O outro estudo a que se refere foi feito nas eleições legislativas de 2015. Foi perguntado aos eleitores se gostariam que o Estado gastasse mais (ou menos) em várias áreas, alertando-os de que isso poderia implicar um aumento de impostos (ou uma degradação dos serviços). As respostas foram claras acerca das prioridades dos portugueses: perto de 9 em cada 10 querem que o Estado gaste mais ou muito mais em Saúde. Esse foi o campo mais esmagador, mas nos restantes – Educação, apoios sociais, pensões e apoio aos desempregados – também se observa uma maioria clara pró-aumento da despesa.
Tal como na sondagem mais recente, o alinhamento político tem uma influência limitada. Os eleitores do PSD+CDS (a anterior coligação Portugal à Frente) também mostravam uma preferência clara pelo reforço dos gastos públicos. “Colocados perante ‘quer aumentar a despesa’ ou ‘quer reduzir os impostos’, os portugueses acham a primeira opção mais apelativa do que a segunda”, conclui Pedro Magalhães. “Antes de começar a cortar impostos, as pessoas querem que os serviços públicos melhorem. Não tenho nenhuma indicação de que os impostos sejam um tema fundamental.”
Estas conclusões constituem outro obstáculo a uma descida drástica dos impostos. Poderia argumentar-se que isto não significa que os portugueses desvalorizem um alívio fiscal, mas apenas que valorizam muito a qualidade dos serviços públicos. É uma possibilidade, mas a verdade é que, embora o tema receba ampla cobertura mediática, ele não parece estar na cabeça dos portugueses. Na mesma sondagem do ICS/ISCTE, publicada este mês, os impostos não apareciam nas principais categorias citadas como prioridades. Saúde era a clara nº 1, seguida por corrupção e por emprego/salário. Juntas, estas três representavam praticamente 2/3 das respostas. Um outro estudo da OCDE mostrava que Portugal estava entre os países onde mais gente aceitaria pagar mais impostos para ter melhor acesso à saúde.

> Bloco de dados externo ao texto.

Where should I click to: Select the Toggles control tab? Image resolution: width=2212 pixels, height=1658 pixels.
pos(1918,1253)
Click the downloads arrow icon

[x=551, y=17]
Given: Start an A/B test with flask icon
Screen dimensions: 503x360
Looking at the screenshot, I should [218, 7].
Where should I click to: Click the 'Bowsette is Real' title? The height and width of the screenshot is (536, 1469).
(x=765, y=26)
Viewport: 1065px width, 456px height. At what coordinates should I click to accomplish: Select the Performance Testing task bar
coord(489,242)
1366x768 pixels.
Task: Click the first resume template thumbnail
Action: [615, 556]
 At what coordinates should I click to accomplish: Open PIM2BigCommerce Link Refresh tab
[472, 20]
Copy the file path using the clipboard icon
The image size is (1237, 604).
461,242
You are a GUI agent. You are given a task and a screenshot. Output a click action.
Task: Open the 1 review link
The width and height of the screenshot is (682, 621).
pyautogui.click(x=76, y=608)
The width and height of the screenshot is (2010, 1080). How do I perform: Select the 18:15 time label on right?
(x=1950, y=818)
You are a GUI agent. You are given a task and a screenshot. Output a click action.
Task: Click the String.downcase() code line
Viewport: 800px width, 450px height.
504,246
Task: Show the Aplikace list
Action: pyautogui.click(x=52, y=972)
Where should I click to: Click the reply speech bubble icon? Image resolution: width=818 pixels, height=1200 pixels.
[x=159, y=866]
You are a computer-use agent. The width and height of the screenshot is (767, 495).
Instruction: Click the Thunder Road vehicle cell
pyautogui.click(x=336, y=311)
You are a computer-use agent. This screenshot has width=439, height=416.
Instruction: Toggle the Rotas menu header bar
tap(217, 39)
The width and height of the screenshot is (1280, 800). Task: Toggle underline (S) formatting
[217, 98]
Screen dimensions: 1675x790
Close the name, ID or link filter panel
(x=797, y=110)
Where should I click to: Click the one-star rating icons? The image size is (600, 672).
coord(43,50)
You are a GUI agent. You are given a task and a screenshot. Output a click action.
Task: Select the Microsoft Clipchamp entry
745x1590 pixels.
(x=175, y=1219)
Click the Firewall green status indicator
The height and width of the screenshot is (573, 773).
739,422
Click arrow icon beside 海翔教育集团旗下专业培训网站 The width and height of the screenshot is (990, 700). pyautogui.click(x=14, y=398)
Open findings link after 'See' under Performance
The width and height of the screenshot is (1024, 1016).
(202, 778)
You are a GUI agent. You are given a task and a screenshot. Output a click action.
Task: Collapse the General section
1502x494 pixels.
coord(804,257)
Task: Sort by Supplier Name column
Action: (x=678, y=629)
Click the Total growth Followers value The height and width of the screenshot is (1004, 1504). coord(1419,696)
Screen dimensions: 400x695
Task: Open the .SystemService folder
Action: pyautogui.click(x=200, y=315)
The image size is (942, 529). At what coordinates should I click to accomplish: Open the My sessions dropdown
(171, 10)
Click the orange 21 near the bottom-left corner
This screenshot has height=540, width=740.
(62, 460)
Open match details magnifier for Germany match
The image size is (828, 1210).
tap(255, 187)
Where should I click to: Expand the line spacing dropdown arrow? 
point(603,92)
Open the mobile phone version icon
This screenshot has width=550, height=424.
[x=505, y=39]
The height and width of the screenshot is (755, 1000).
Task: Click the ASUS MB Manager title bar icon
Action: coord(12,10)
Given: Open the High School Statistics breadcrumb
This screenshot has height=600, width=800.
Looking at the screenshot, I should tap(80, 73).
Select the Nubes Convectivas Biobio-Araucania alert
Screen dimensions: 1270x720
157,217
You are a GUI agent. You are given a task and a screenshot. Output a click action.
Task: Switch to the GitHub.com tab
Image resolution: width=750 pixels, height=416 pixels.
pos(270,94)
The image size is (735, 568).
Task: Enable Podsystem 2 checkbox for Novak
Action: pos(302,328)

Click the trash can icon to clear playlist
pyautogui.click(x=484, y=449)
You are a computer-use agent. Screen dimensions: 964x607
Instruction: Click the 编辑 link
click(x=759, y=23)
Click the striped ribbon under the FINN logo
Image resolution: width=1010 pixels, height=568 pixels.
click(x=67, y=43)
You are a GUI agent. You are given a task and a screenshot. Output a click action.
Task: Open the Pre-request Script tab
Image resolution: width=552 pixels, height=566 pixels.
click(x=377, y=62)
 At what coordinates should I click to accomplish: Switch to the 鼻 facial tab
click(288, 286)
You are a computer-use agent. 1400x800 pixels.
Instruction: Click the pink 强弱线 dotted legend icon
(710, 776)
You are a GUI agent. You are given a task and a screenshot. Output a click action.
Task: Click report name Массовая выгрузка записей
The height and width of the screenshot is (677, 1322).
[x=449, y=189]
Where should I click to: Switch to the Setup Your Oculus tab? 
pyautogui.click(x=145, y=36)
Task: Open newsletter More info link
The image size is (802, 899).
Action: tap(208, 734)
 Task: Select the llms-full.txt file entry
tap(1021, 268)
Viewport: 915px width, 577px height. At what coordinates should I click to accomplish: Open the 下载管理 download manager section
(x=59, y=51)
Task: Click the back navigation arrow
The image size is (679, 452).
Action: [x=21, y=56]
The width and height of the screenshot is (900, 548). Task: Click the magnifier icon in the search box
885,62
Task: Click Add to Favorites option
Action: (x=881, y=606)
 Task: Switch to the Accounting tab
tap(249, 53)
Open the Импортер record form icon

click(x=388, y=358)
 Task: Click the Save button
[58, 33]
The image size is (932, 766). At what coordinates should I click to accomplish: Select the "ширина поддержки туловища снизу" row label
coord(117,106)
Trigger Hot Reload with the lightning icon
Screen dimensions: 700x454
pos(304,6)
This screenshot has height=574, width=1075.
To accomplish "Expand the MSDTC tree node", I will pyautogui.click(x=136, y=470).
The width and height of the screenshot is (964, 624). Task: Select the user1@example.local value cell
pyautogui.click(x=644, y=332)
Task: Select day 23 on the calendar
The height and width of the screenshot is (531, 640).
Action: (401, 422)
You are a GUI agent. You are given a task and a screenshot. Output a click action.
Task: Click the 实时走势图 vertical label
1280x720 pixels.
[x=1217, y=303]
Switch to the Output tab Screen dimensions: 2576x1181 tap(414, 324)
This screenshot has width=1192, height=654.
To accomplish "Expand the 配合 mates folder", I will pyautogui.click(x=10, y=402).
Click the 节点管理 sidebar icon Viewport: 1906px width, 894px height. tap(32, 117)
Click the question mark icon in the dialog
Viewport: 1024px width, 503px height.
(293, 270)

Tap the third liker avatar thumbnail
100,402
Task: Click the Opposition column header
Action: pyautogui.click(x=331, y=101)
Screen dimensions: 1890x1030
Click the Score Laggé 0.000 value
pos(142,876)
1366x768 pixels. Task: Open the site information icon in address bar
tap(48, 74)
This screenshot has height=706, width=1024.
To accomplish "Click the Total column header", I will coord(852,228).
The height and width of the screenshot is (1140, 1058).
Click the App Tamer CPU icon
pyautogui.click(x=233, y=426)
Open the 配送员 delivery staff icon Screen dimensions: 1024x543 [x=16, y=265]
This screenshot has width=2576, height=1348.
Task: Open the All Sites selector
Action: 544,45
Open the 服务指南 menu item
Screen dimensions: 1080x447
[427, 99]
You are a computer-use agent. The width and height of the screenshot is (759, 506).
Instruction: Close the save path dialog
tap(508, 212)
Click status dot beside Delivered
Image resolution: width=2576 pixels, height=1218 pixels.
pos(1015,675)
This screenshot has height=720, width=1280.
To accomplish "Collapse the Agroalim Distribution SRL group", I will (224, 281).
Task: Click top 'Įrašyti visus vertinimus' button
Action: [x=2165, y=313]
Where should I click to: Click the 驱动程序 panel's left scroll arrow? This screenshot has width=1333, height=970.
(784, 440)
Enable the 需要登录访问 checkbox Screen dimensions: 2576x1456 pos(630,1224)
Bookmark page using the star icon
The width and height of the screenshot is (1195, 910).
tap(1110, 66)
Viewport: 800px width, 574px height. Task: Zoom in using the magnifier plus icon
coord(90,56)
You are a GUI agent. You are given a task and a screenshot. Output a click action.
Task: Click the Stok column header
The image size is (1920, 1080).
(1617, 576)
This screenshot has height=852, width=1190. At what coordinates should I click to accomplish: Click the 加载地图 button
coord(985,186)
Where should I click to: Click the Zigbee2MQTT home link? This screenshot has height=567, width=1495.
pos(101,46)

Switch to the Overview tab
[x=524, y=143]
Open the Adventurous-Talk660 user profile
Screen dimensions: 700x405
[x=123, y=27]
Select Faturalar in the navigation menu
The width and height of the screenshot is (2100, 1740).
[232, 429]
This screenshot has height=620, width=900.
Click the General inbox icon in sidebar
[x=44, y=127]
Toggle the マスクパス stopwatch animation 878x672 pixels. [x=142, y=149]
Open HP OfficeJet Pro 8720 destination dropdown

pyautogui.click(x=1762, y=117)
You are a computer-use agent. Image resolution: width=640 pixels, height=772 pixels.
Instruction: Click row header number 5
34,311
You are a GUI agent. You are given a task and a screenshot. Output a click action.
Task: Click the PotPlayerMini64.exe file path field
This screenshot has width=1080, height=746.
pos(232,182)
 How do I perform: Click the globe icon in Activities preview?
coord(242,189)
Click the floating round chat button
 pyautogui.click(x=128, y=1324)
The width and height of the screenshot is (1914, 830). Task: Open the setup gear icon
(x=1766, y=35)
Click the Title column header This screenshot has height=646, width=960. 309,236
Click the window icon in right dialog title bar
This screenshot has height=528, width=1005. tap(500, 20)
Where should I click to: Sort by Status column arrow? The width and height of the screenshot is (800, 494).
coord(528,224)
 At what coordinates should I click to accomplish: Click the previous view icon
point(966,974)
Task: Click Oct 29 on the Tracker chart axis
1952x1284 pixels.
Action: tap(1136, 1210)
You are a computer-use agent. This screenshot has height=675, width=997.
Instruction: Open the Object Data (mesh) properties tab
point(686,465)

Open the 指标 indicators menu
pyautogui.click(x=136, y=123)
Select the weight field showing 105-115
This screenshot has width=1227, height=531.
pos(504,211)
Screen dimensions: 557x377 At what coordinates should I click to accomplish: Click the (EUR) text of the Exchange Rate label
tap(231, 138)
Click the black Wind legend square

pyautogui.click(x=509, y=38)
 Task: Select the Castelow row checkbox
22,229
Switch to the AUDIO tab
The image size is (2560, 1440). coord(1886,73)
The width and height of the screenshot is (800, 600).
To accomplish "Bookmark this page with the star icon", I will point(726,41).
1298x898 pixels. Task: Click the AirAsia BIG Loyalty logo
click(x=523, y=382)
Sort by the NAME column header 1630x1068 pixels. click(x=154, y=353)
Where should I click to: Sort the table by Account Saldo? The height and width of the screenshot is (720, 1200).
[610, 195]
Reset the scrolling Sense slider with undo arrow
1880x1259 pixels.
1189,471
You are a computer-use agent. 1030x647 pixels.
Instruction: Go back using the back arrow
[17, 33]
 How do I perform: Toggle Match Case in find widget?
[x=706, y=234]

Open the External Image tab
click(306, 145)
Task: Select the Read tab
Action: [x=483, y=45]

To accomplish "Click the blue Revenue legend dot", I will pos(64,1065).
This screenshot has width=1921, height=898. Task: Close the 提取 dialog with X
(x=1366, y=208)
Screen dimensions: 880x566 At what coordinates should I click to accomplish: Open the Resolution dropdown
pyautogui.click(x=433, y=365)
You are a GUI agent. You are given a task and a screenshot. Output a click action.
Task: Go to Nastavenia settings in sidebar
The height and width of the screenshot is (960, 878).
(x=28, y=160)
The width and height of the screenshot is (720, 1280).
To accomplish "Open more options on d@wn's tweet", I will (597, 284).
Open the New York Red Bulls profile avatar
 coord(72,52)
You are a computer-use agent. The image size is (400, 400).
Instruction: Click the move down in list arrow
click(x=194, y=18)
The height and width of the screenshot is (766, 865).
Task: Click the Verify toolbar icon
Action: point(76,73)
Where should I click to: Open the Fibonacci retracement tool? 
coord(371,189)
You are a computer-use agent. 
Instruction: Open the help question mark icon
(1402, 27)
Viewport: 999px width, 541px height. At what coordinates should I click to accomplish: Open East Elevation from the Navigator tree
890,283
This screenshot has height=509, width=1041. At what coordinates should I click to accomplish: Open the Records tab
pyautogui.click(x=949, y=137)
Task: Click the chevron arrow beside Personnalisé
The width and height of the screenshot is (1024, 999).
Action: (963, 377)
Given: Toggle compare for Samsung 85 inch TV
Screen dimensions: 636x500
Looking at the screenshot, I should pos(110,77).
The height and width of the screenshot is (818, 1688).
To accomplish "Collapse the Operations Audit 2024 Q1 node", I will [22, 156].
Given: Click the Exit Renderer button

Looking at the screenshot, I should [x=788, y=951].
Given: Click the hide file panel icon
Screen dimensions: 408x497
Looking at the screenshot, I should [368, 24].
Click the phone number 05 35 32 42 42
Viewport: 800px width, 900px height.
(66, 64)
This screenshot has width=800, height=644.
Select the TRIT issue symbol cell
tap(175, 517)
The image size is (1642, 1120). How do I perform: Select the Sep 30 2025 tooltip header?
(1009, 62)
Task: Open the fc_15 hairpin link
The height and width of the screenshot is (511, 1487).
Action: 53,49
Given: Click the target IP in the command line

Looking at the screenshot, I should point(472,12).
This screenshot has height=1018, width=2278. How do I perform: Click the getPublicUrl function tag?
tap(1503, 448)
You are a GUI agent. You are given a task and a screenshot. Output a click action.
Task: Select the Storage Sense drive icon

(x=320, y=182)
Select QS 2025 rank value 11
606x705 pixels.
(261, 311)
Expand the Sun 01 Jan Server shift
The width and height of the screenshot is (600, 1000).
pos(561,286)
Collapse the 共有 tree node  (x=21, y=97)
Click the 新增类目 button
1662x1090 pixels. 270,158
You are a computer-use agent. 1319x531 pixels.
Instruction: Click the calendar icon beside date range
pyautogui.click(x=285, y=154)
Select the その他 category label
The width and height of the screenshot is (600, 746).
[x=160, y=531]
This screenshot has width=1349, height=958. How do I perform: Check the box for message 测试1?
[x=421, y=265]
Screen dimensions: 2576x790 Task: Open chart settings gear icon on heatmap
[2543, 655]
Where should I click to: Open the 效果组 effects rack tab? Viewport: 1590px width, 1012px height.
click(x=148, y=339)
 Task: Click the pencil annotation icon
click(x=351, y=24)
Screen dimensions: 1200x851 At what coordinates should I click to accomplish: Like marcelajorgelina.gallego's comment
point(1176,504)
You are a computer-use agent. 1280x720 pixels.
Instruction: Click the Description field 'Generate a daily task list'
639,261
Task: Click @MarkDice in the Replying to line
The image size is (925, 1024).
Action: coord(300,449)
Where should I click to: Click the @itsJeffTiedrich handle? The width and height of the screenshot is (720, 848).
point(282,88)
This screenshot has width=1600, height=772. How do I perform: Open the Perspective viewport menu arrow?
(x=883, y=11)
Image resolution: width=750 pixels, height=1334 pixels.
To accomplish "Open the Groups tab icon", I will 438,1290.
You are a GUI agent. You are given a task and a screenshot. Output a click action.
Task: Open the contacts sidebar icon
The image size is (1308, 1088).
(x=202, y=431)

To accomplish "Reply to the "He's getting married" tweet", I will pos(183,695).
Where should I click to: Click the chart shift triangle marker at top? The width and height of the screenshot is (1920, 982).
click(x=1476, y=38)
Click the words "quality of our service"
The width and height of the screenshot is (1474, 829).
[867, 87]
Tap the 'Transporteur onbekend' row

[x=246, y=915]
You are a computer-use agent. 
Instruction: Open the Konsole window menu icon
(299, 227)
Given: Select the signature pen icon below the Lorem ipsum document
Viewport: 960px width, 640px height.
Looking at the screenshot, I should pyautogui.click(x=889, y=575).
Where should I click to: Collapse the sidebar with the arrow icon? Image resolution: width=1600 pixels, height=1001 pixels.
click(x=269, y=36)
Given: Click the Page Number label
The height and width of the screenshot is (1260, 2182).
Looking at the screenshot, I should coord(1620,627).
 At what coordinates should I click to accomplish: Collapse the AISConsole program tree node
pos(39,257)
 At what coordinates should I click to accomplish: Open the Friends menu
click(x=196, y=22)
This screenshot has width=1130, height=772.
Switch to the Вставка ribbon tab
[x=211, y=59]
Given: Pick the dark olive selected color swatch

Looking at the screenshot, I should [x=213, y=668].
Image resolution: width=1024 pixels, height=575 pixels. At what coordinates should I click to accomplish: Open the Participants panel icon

Como conciliar estes resultados com a atenção que o tema recebe? O sociólogo Pedro Adão e Silva diz existir uma dissonância entre as preocupações de jornalistas e comentadores e as da generalidade da população, cujo salário bruto médio ronda os 1 100 euros. “Da mesma forma como os eleitores votam com as suas preocupações materiais, quem escreve nos média também o faz com as suas circunstâncias”, aponta.
Pouco mais de 2% dos contribuintes pagam quase 40% da receita de IRS, e basta ter um rendimento coletável superior a 20 mil euros/ano para estar entre os 16% de portugueses que mais ganham, mostram dados de 2014. Os 2/3 mais pobres são responsáveis por apenas 4% daquilo que o Fisco arrecada com o IRS. Claro que existem outros impostos que pagamos no dia a dia, como o IVA ou o ISP, mas, ao estarem integrados no preço, têm um efeito mais anestesiante.
Ainda assim, a ideia de que os mais ricos apoiam impostos mais baixos não parece ser verdadeira. Os inquéritos não trazem uma divisão por escalões de rendimento, mas fazem-no para as qualificações. E essa análise mostra-nos que quem estudou menos anos – teoricamente, com salário mais baixo – é quem tem mais reticências face a impostos. O apoio mais forte à ideia de “melhores serviços e impostos mais altos” chega de quem concluiu o Ensino Superior.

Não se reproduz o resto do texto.